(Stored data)
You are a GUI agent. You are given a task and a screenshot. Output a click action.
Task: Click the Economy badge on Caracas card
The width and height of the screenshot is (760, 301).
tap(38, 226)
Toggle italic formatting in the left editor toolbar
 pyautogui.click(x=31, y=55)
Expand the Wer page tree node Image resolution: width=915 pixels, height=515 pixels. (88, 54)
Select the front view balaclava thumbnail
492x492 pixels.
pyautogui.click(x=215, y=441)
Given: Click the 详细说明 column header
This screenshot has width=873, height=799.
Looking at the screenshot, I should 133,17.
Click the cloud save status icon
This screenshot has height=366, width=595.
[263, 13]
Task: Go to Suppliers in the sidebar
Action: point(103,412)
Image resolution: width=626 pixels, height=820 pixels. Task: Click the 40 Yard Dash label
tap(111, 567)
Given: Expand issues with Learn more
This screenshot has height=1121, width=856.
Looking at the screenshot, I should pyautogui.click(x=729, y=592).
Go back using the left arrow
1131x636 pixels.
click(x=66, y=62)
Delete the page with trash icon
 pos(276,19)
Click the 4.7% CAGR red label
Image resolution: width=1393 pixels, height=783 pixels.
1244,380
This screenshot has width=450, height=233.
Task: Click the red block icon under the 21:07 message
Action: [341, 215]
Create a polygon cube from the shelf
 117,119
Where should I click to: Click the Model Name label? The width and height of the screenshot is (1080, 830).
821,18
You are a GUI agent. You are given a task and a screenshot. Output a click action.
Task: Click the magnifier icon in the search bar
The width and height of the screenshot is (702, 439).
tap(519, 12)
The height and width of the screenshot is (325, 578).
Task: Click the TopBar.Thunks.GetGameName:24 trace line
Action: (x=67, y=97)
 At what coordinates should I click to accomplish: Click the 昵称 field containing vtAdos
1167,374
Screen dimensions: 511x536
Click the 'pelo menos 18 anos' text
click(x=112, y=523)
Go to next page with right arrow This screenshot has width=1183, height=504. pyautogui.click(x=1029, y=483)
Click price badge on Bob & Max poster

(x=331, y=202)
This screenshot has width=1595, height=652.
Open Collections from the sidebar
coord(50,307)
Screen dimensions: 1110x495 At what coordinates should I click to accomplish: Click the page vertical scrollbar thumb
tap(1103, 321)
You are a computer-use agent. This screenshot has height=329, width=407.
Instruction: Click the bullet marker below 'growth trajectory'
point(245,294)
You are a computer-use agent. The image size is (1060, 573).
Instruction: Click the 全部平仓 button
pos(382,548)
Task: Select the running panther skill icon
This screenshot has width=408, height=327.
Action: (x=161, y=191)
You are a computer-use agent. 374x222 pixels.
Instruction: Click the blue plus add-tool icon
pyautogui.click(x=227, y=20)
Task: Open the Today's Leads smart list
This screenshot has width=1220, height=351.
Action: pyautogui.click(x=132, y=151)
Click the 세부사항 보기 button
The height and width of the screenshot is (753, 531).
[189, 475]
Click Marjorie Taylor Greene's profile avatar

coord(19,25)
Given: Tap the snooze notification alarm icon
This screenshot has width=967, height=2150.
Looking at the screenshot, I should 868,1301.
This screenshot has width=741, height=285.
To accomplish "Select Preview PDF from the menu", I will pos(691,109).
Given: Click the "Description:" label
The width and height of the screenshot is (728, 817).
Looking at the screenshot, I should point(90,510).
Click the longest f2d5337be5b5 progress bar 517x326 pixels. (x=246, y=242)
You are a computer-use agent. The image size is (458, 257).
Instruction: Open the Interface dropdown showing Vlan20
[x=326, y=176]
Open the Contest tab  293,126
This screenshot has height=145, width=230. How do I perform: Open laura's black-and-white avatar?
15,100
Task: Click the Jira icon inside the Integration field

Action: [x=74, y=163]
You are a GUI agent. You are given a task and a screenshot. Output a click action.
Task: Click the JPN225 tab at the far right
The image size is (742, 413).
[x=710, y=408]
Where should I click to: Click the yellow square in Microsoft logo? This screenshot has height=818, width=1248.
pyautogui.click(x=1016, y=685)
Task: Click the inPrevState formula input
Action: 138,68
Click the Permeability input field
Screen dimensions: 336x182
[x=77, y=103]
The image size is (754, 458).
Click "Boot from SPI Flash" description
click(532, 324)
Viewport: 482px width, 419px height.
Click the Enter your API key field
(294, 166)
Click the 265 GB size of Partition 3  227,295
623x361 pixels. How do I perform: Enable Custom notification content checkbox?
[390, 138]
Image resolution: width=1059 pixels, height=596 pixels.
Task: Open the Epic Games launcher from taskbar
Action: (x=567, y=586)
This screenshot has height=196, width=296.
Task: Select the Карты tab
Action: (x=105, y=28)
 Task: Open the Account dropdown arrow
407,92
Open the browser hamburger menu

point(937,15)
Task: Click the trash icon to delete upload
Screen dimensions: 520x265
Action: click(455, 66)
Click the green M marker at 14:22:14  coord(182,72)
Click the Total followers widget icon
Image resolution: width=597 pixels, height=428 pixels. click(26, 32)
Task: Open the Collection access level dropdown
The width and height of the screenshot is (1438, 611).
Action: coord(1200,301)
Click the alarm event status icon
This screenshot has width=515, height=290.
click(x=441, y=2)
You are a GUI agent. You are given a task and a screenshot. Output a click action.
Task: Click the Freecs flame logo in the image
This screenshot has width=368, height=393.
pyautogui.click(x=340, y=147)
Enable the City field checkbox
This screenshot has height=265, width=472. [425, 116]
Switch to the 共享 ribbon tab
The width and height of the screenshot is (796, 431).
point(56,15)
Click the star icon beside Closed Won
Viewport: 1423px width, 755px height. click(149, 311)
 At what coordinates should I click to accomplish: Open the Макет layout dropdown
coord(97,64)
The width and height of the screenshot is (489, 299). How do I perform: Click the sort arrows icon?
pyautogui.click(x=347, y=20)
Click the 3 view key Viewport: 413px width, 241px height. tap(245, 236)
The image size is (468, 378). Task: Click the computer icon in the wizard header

● EXERCISE:
When a line of the records holds the word "alarm", copy that line.

● RESULT:
Given: Tap the snooze notification alarm icon
Click the alarm event status icon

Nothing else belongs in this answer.